75 Jahre Rias Kammerchor: Zukunft braucht Herkunft

Die ganze nächste Saison lang feiert der Rias Kammerchor sein 75-jähriges Gründungsjubiläum. Mit außergewöhnlichen Konzerten aber auch mit drei ehemaligen Chefdirigenten.

Auf die lange Tradition des Rias Kammerchors blickt Justin Doyle mit Stolz und auch ein wenig Demut zurück. „Als ich 2017 Chefdirigent wurde, fragten mich alle, wie ich den Klang des Chors verändern würde. Ich wollte diesen Klang aber nie verändern, sondern weiterentwickeln“, sagt der Brite, der als Chorknabe an der Londoner Westminster Cathedral ganz früh in die Welt der Vokalmusik eintauchte. „Wir alle sind Teile eines Kontinuums.

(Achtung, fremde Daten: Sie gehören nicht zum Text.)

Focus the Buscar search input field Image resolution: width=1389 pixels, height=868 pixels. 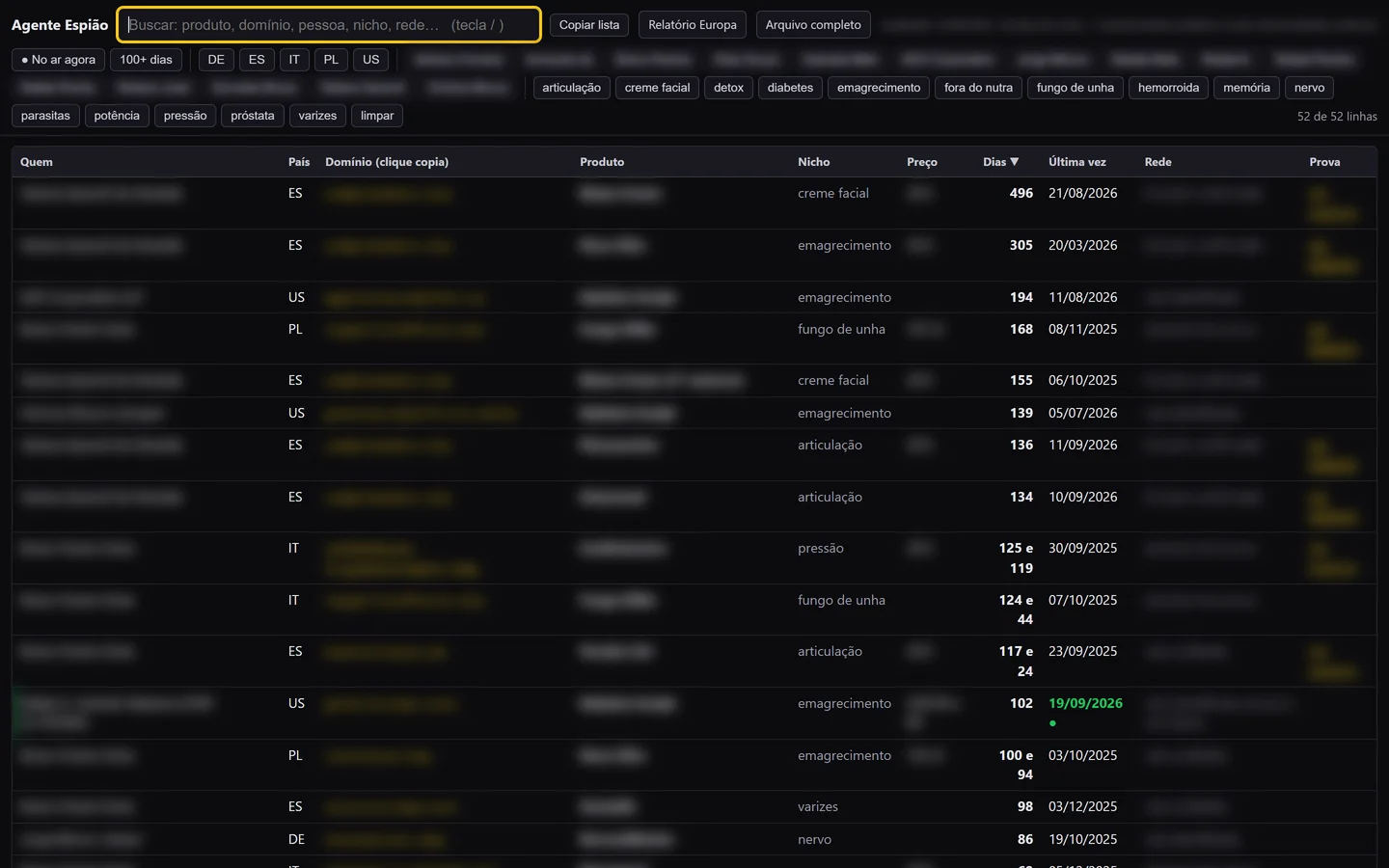tap(329, 25)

Vor mir gab es schon andere Dirigenten, die hier ihre Spuren hinterlassen haben. Niemand von ihnen wollte das, was bereits bestand, durch etwas völlig Neues ersetzen.“  

Die facettenreiche Arbeit des flexiblen, 34 Mitglieder zählenden Chors ließe sich wohl kaum an einem einzigen Abend resümieren. Sein 75. Jubiläum wird deshalb während der gesamten Spielzeit 2023/24 gefeiert.  Doyles Vorgänger Marcus Creed, Daniel Reuss und Hans-Christoph Rademann werden jeweils einen Konzertabend gestalten. „Ohne sie würde der Chor nicht so klingen, wie er heute klingt. Das Repertoire, das sie mitbringen, liegt ihnen besonders am Herzen“, betont Doyle.  

Gegründet im amerikanischen Sektor

Creed knüpfte in seiner Amtszeit von 1986 bis 2001 Verbindungen zu Spezialensembles wie etwa das Freiburger Barockorchester und die Akademie für Alte Musik Berlin. Zugleich legte er einen Akzent auf Werke der Gegenwart. Unter seiner Leitung erklingen nun Stücke von Hans Werner Henze, Martin Smolka, Toshio Hosokawa und Luigi Nono. Reuss, Chefdirigent von 2003 bis 2006, stellt den monumentalen „Kanon Pokajanen“ von Arvo Pärt in den Mittelpunkt eines auf estnische Komponisten fokussierten Programms. Rademann, bis 2015 im Amt und wie Creed ein großer Experte für die historische Aufführungspraxis, bringt Werke von Karl Amadeus Hartmann und Heinrich Schütz zur Aufführung. 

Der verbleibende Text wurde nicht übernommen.